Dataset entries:

▽

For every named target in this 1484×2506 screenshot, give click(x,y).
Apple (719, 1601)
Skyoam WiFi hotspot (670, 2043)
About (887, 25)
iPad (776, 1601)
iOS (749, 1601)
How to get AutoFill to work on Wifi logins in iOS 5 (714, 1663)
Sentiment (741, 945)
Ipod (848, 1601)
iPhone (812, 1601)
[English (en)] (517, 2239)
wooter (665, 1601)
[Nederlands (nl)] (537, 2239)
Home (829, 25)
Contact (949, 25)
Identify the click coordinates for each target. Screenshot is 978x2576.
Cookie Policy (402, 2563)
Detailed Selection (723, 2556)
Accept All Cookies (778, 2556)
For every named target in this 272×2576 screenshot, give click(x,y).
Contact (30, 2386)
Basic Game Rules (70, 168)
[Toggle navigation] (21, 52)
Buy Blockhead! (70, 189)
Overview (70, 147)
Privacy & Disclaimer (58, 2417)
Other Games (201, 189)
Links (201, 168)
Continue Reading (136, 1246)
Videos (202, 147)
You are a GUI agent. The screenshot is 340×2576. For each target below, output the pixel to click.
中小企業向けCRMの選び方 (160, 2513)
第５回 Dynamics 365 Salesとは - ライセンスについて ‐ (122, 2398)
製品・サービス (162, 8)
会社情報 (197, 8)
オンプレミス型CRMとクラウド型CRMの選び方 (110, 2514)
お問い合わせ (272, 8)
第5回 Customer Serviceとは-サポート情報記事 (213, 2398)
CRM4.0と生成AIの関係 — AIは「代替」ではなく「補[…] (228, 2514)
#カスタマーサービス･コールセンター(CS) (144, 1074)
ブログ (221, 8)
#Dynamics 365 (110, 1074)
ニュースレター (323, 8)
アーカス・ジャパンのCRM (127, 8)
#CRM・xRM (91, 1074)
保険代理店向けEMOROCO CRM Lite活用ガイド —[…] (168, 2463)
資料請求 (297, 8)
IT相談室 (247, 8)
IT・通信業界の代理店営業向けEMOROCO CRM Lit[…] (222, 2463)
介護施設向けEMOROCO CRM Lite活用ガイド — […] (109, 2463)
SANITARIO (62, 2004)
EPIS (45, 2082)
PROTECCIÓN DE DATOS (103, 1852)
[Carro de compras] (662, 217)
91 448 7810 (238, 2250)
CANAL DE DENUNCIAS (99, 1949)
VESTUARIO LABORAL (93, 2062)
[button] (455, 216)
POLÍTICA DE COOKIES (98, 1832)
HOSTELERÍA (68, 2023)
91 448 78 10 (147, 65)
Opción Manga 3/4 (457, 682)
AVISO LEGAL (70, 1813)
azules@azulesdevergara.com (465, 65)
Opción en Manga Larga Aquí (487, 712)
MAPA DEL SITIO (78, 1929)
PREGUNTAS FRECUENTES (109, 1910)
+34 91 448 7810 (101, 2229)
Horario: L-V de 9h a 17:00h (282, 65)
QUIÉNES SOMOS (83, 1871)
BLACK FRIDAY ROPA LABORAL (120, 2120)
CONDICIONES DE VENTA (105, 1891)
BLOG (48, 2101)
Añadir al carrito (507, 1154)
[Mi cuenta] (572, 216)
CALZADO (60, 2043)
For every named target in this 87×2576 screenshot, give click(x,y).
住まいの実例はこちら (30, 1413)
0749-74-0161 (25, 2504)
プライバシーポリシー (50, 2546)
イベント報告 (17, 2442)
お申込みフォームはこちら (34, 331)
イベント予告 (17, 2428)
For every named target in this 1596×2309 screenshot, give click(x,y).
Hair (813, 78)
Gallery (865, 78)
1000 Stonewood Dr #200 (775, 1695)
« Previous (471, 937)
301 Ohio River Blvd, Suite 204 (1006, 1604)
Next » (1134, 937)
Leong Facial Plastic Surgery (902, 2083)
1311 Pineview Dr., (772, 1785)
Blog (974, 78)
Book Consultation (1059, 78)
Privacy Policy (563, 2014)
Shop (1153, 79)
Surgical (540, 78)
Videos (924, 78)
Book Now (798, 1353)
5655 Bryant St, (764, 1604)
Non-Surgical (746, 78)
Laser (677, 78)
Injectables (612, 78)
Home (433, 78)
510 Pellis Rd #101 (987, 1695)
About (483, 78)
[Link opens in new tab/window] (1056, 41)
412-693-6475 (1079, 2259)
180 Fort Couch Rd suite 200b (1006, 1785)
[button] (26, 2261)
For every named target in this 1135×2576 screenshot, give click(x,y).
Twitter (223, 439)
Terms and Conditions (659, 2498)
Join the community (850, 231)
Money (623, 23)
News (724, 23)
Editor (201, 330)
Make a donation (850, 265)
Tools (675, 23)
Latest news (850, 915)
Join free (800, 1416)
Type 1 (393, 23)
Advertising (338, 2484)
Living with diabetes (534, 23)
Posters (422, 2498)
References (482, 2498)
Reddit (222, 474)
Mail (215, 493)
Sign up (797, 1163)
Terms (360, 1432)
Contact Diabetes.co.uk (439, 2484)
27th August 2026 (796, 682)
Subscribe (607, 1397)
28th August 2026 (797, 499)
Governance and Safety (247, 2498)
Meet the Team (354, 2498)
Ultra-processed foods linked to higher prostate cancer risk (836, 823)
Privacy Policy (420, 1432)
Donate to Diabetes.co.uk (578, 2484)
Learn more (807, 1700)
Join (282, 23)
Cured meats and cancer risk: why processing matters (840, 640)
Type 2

△

Goal of the exercise: Starting with the line above that holds "Horario: L-V de 9h a 17:00h (282, 65)" and stopping with the line that holds "For every named target in this 1596×2309", reproduce each line exactly, omitting all other lines.

Result for this task:
Horario: L-V de 9h a 17:00h (282, 65)
QUIÉNES SOMOS (83, 1871)
BLACK FRIDAY ROPA LABORAL (120, 2120)
CONDICIONES DE VENTA (105, 1891)
BLOG (48, 2101)
Añadir al carrito (507, 1154)
[Mi cuenta] (572, 216)
CALZADO (60, 2043)
For every named target in this 87×2576 screenshot, give click(x,y).
住まいの実例はこちら (30, 1413)
0749-74-0161 (25, 2504)
プライバシーポリシー (50, 2546)
イベント報告 (17, 2442)
お申込みフォームはこちら (34, 331)
イベント予告 (17, 2428)
For every named target in this 1596×2309 screenshot, give click(x,y).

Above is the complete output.